What is needed
For each entry in the listing, produce an exact copy.

((

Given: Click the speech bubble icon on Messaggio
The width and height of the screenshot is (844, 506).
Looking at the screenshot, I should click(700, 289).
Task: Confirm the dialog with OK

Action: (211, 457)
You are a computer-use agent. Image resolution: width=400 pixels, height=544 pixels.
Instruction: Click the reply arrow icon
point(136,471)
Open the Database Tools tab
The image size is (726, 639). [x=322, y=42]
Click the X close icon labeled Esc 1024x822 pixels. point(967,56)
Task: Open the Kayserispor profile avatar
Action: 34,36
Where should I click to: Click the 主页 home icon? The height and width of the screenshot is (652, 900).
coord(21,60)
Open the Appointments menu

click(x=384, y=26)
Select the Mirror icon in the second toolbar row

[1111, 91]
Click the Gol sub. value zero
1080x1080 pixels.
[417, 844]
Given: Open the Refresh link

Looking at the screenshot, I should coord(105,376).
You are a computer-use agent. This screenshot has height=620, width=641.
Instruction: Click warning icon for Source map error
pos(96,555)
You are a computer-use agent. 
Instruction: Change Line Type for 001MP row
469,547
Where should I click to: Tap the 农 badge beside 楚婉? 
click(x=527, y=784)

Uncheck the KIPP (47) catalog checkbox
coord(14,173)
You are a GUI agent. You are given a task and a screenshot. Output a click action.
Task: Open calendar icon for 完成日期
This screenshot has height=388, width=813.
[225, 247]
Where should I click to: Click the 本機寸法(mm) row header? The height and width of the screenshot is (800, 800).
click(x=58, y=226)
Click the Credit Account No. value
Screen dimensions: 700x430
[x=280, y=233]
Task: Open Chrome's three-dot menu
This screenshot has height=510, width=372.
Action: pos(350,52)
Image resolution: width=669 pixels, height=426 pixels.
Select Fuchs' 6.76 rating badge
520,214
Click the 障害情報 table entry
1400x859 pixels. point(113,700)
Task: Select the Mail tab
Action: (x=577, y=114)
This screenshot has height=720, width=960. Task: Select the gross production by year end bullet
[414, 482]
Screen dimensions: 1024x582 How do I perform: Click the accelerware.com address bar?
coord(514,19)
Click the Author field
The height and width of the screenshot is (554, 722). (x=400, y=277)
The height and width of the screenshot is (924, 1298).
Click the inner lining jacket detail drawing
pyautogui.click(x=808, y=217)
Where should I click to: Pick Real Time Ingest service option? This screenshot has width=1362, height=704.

))

Exercise output
Given: Click the speech bubble icon on Messaggio
The width and height of the screenshot is (844, 506).
Looking at the screenshot, I should click(700, 289).
Task: Confirm the dialog with OK

Action: (211, 457)
You are a computer-use agent. Image resolution: width=400 pixels, height=544 pixels.
Instruction: Click the reply arrow icon
point(136,471)
Open the Database Tools tab
The image size is (726, 639). [x=322, y=42]
Click the X close icon labeled Esc 1024x822 pixels. point(967,56)
Task: Open the Kayserispor profile avatar
Action: 34,36
Where should I click to: Click the 主页 home icon? The height and width of the screenshot is (652, 900).
coord(21,60)
Open the Appointments menu

click(x=384, y=26)
Select the Mirror icon in the second toolbar row

[1111, 91]
Click the Gol sub. value zero
1080x1080 pixels.
[417, 844]
Given: Open the Refresh link

Looking at the screenshot, I should coord(105,376).
You are a computer-use agent. This screenshot has height=620, width=641.
Instruction: Click warning icon for Source map error
pos(96,555)
You are a computer-use agent. 
Instruction: Change Line Type for 001MP row
469,547
Where should I click to: Tap the 农 badge beside 楚婉? 
click(x=527, y=784)

Uncheck the KIPP (47) catalog checkbox
coord(14,173)
You are a GUI agent. You are given a task and a screenshot. Output a click action.
Task: Open calendar icon for 完成日期
This screenshot has height=388, width=813.
[225, 247]
Where should I click to: Click the 本機寸法(mm) row header? The height and width of the screenshot is (800, 800).
click(x=58, y=226)
Click the Credit Account No. value
Screen dimensions: 700x430
[x=280, y=233]
Task: Open Chrome's three-dot menu
This screenshot has height=510, width=372.
Action: pos(350,52)
Image resolution: width=669 pixels, height=426 pixels.
Select Fuchs' 6.76 rating badge
520,214
Click the 障害情報 table entry
1400x859 pixels. point(113,700)
Task: Select the Mail tab
Action: (x=577, y=114)
This screenshot has height=720, width=960. Task: Select the gross production by year end bullet
[414, 482]
Screen dimensions: 1024x582 How do I perform: Click the accelerware.com address bar?
coord(514,19)
Click the Author field
The height and width of the screenshot is (554, 722). (x=400, y=277)
The height and width of the screenshot is (924, 1298).
Click the inner lining jacket detail drawing
pyautogui.click(x=808, y=217)
Where should I click to: Pick Real Time Ingest service option? This screenshot has width=1362, height=704.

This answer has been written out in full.